Die Ermittler haben also noch viel Arbeit vor sich. Bisher hatten sie sich auf mögliche Tatmotive im Umfeld von Saad al-Hilli konzentriert und waren auf einen Familienstreit, eine illegale Waffe im Familien-Anwesen in Großbritannien und Verbindungen in den Irak gestoßen. Der Onkel von Saad al-Hillis getöteter Ehefrau Iqbal hatte die Arbeit der französischen Ermittler im Gespräch mit BBC Radio 4 als "wilde Spekulation" kritisiert. Diese hätten sich ausschließlich auf die Familie al-Hilli versteift, andere Ermittlungsrichtungen seien stark vernachlässigt worden, so Ahmed al-Saffar.
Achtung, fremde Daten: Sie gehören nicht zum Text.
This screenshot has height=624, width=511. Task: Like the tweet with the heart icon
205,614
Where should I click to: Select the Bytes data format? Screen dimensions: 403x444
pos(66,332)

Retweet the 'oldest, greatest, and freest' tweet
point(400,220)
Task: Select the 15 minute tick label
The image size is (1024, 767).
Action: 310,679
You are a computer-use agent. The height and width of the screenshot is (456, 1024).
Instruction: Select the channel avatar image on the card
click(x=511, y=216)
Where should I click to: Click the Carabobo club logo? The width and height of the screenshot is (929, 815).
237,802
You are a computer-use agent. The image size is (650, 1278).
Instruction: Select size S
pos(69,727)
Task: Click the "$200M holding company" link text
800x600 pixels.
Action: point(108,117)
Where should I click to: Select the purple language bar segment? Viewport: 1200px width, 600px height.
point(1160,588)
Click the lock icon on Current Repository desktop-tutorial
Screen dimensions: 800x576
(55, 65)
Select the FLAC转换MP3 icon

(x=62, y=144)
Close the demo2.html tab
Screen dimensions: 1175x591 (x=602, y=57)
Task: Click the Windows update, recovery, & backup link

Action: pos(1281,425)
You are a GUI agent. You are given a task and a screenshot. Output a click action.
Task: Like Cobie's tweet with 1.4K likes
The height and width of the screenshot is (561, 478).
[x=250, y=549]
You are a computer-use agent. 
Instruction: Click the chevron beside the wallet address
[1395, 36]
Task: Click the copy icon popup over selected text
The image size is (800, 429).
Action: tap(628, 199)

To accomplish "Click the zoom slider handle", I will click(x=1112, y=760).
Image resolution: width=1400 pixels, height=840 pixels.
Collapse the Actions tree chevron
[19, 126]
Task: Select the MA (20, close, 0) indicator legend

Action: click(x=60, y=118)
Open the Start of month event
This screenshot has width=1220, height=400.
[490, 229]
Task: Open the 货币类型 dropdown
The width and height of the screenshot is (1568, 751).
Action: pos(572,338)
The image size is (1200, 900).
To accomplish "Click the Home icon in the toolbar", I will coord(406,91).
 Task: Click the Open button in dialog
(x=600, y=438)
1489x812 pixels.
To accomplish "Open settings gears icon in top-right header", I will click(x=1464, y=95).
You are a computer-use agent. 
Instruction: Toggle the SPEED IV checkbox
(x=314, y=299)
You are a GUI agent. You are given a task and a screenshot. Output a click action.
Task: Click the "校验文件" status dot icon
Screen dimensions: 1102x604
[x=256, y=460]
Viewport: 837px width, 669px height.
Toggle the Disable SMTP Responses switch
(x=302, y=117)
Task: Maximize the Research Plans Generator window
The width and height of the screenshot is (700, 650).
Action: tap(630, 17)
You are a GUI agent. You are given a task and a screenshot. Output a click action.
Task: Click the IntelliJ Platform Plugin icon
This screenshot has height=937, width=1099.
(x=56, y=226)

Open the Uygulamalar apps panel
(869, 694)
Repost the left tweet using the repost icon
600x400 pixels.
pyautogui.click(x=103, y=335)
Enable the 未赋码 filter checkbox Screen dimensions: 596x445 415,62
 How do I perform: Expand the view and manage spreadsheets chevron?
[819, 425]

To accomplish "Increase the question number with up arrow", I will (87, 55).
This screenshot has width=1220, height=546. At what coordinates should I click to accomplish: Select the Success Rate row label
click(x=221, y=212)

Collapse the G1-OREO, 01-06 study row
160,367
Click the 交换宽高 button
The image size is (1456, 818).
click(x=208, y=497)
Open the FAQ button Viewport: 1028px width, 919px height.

Jetzt rückt scheinbar Sylvain Mollier in den Fokus. Warum wurde er ermordet? Die Ermittler wissen bisher, dass er als Ingenieur für eine Firma des französischen Atomkonzerns Areva arbeitete. Er hinterlässt zwei Söhne im Teenager-Alter aus einer früheren Ehe und ein Baby aus einer neuen Beziehung. Zum Zeitpunkt seiner Ermordung befand er sich in Elternzeit.